Your task:
All that is needed is an exact copy of the lines from the beginning of the data below through the line containing "Given: Toggle the BACK Matte Black checkmark", minus the pictures.

BEGIN Entries shown

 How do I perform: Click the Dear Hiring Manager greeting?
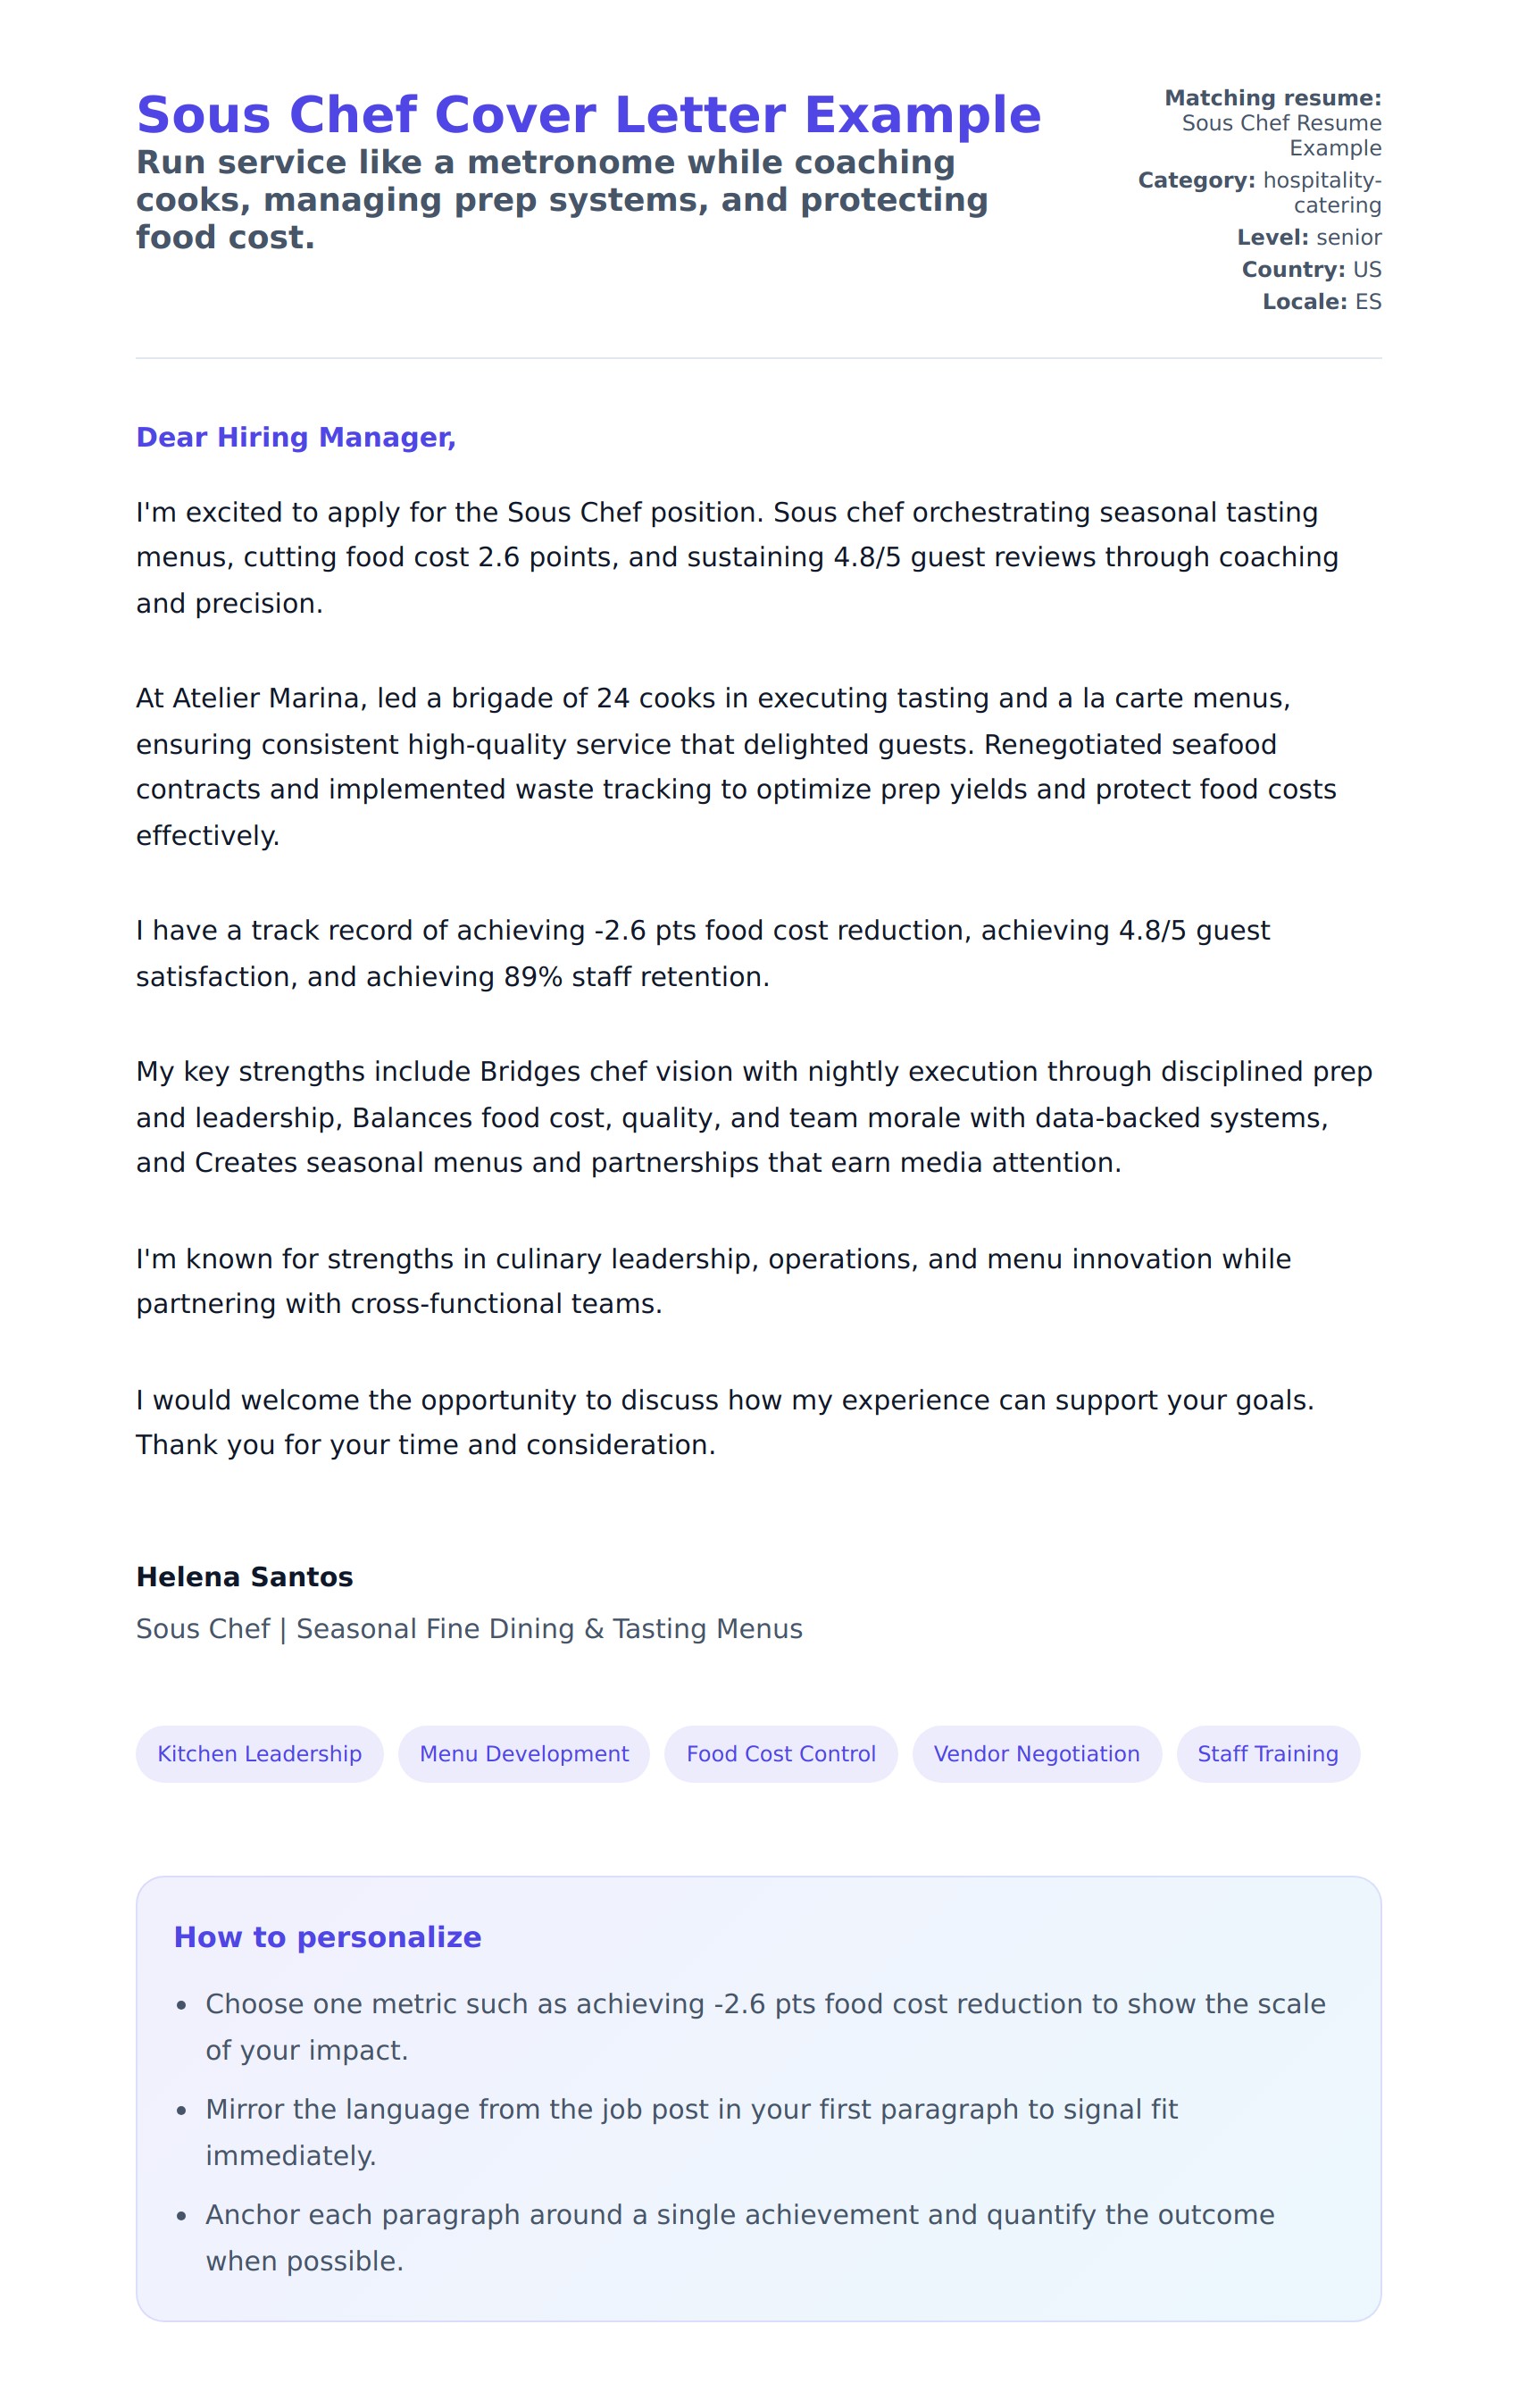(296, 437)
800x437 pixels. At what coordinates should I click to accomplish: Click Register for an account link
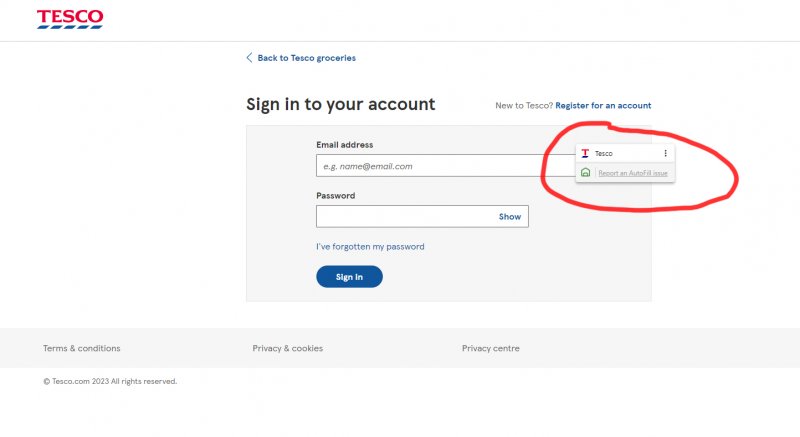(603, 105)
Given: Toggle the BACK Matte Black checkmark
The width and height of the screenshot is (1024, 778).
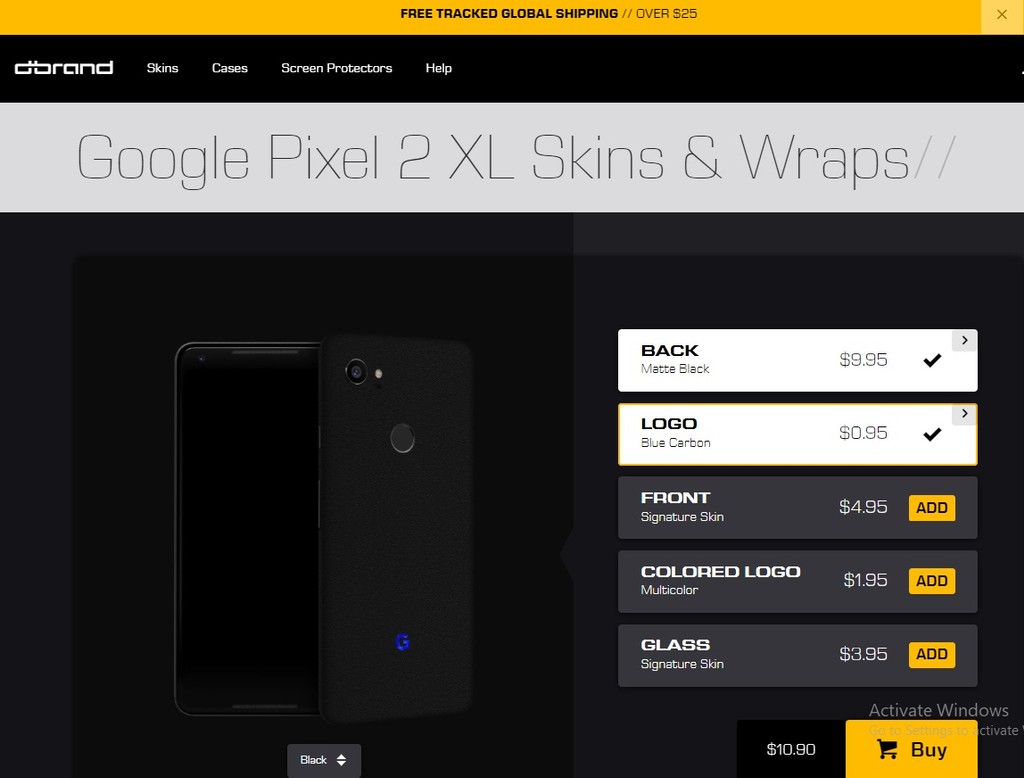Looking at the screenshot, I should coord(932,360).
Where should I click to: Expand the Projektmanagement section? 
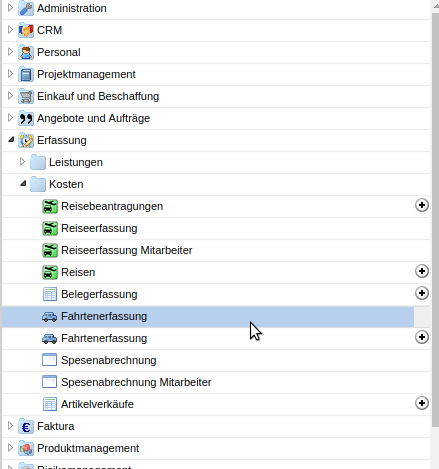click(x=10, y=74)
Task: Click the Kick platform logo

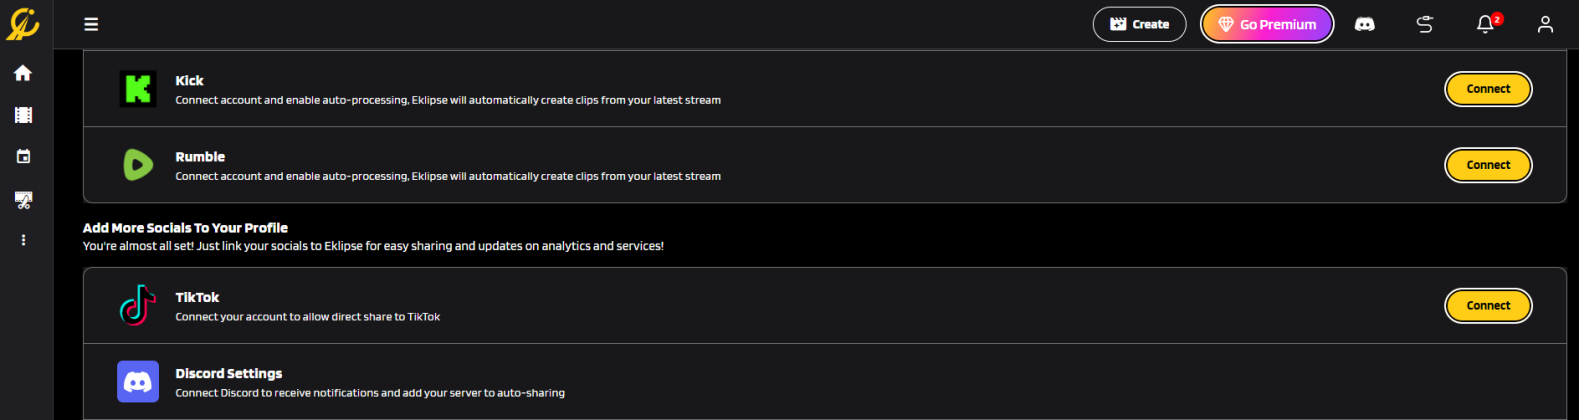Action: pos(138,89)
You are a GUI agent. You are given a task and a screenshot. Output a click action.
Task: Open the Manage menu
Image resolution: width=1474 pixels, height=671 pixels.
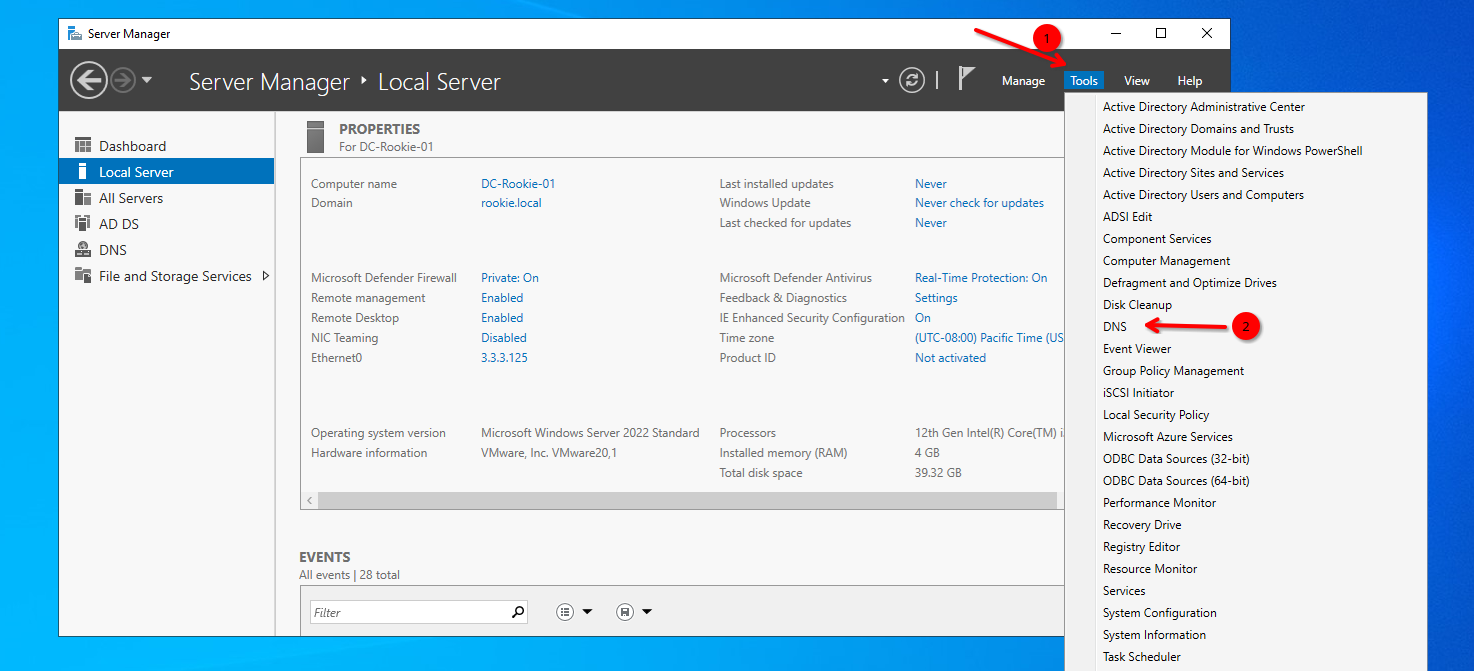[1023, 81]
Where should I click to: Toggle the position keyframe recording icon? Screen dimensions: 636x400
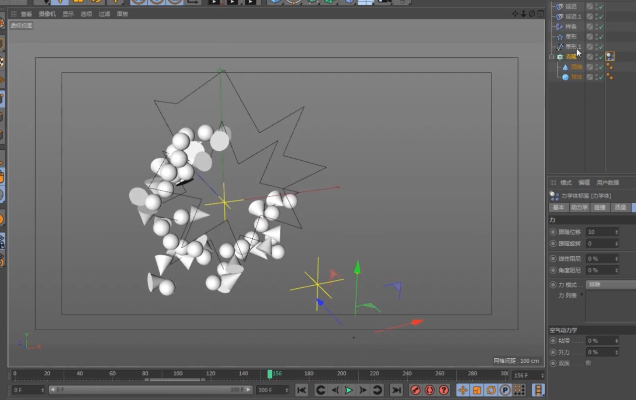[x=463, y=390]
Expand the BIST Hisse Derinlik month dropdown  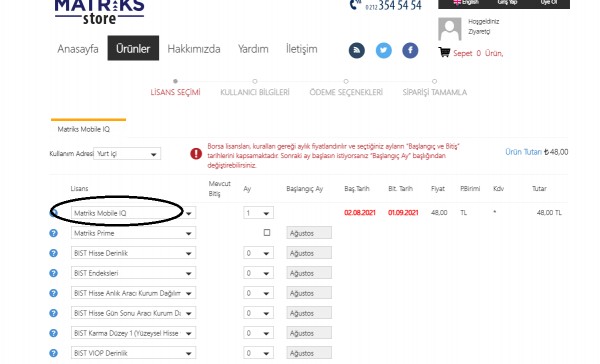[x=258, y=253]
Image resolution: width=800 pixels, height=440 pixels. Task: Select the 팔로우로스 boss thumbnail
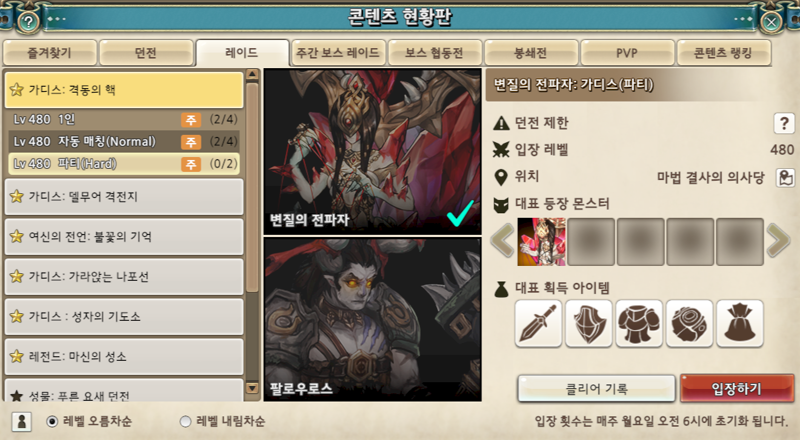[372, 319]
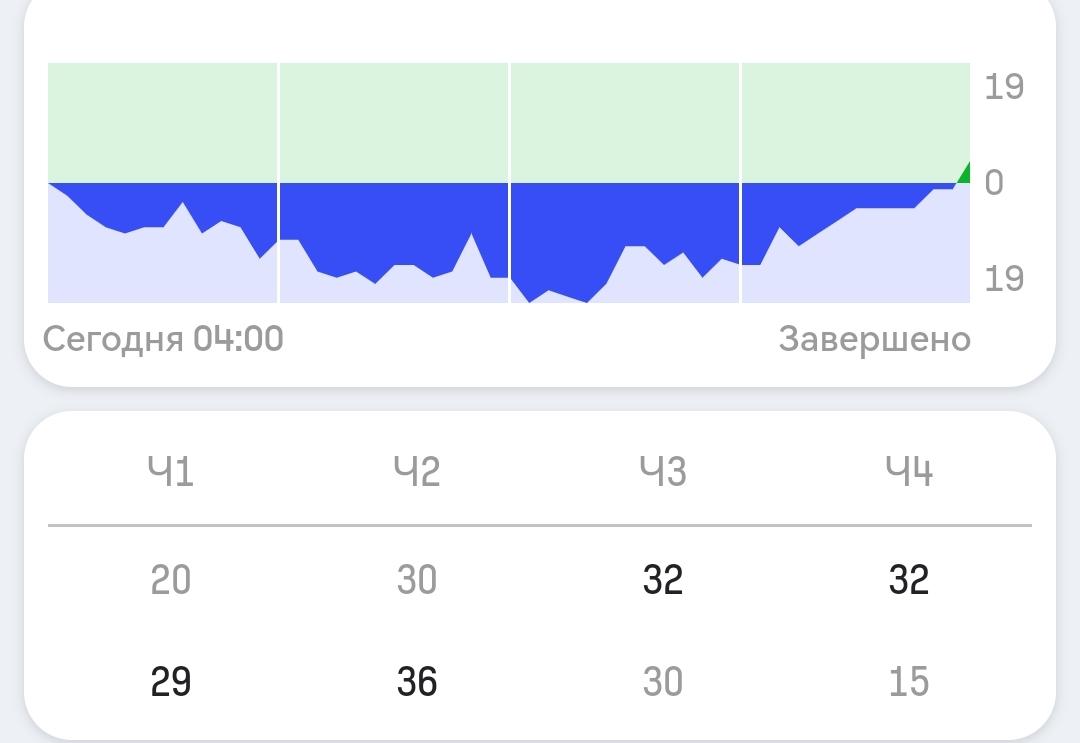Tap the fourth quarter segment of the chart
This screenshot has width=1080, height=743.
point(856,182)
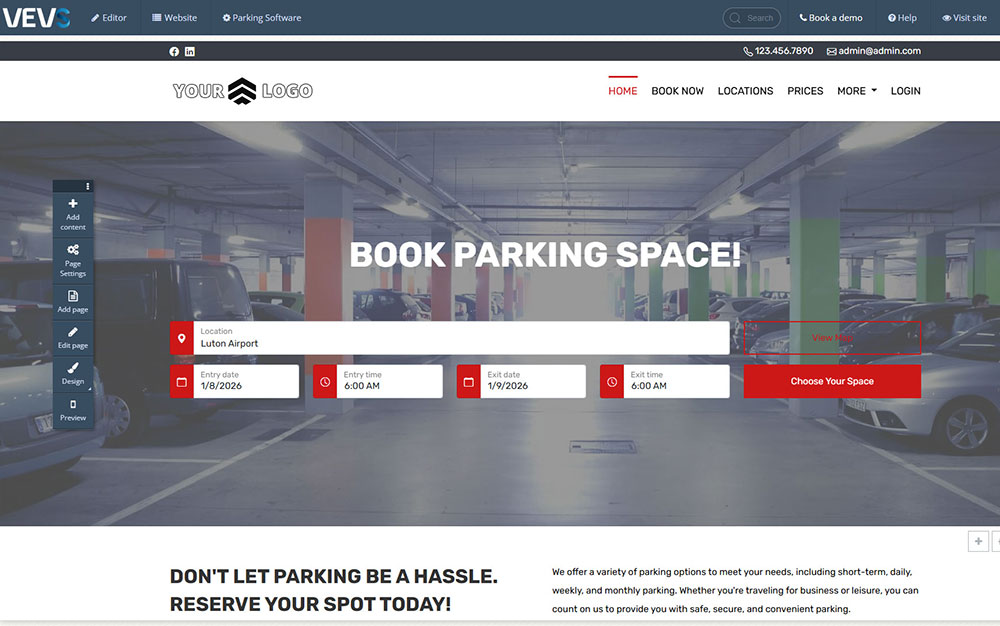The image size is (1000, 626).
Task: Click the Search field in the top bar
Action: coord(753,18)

END Entries shown

Expected output:
 How do I perform: Click the Dear Hiring Manager greeting?
(296, 437)
800x437 pixels. At what coordinates should I click to accomplish: Click Register for an account link
(603, 105)
Given: Toggle the BACK Matte Black checkmark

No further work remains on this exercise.